- Some energy users are connected to unreliable utility grids and in order to support their electricity needs they have historically utilised their own conventional power generation units. These facilities could be Coal, Heavy Fuel Oil (HFO), Diesel, or Gas powered engines or turbines connected to electrical generators and/or heating systems;
- Unconnected users have had no choice historically and had to rely on their own conventional power generation units;
- The cost of carbon based fuels would be based on the particular location and any logistical constraints to obtain them economically and reliably. There is a different carbon footprint for each type of conventional fuel. As part of the Energy Transition, some users will have (or plan to have) some combination of energy sources in their Energy Mix that includes Renewables.
Some Solutions from Stellae Energy
- Distributed Energy Solutions with Renewables can include Solar PV, Wind, and Geothermal Energy in facilities close to the user;
- Hybrid solutions combined with existing conventional power generation are being adopted by many energy users. The choice of these energy sources would typically be based on their availability and suitability for a particular location;
- Energy Storage Systems are essential to provide stability and resilience. Short duration (i.e. Li-on or LiFePo) as well as long duration ESS (i.e. Redox Flow and Hydrogen) systems are needed;
- Hybrid Microgrids (either unconnected or connected to a utility grid) using multiple sources of energy including Renewables are one of the best solutions to provide both the reliability and sustainability needed;
- Stand-alone Power Systems (SPS) are another good scalable solution, particularly for remote residential, commercial, or smaller industrial users. These modular steel containerised units provide conventional diesel power generators for back-up electricity, Battery Energy Storage Systems (BESS), inverters, and switchgear. Externally there would interconnected Solar PV and or Wind Turbines to provide the main energy source. They would reduce carbon footprints and improve resilience for many remote users.

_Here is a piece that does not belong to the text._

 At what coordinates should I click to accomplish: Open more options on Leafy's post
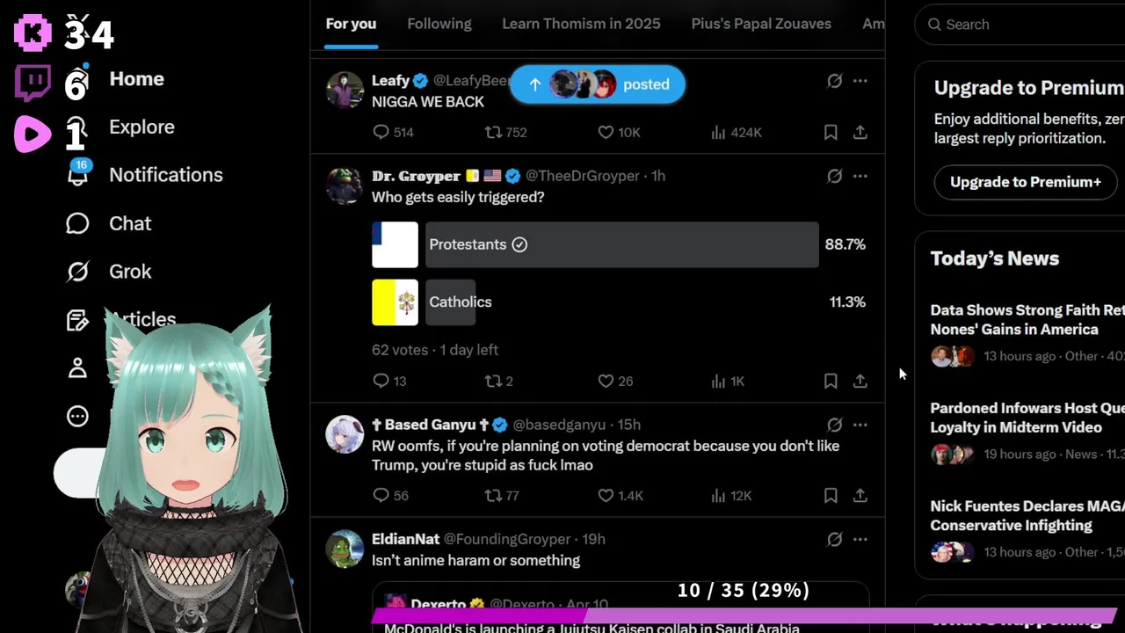860,81
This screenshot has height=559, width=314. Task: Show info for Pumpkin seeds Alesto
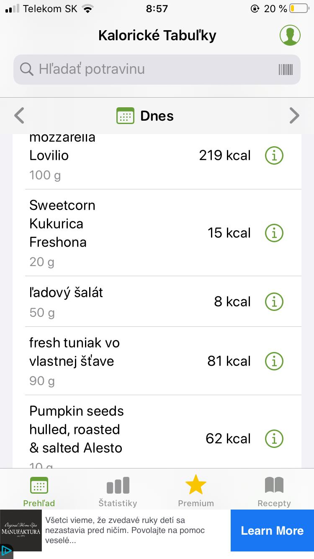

How We Can Improve Electricity Access Together?
Energy poverty is the largest limiting factor to economic growth in the world. Around 4 billion people lack enough electricity to enjoy a life with better living standards and economic opportunities. Poor electrical access is present in both the developing and underdeveloped world:
- IEA reports that Sub-Saharan Africa currently has the lowest electrification access rate in the world – ~50% of Sub-Saharan Africa’s population do not have access to electricity – and even this “access” is significantly below world averages. The population of Africa will double in the coming decades and they will need better, cleaner energy sources;
- Remote Indigenous and Extractive Industry communities in Canada and Australia rely on Diesel power generation with very expensive fuel transportation and storage costs combined with significant GHG emissions;
- Remote island communities in Melanesia, Micronesia, and Polynesia similarly rely on Diesel power generation with similar cost and emission challenges;
- Many other Remote and Extractive Industry communities across South America, Middle East, and Asia have shortages of power or unreliable power with Conventional Power Generation with high costs and emissions.
According to some estimates, ~3 billion humans rely on biomass like wood, dung, and charcoal for cooking and heating. Fuels like this have significant public health implications including increased infant mortality and respiratory challenges for elderly people.
Access to electricity is particularly crucial to human development as electricity is indispensable for certain basic activities, such as lighting, refrigeration/cooling, and communications, and cannot easily be replaced by other forms of energy. Use of energy is important in improving people’s standard of living including access to clean water and improved sanitation. As parts of the world are taking advantage of the Internet and Digital technologies and tools, many of these other communities need electricity to access the same benefits for education, business, and commerce.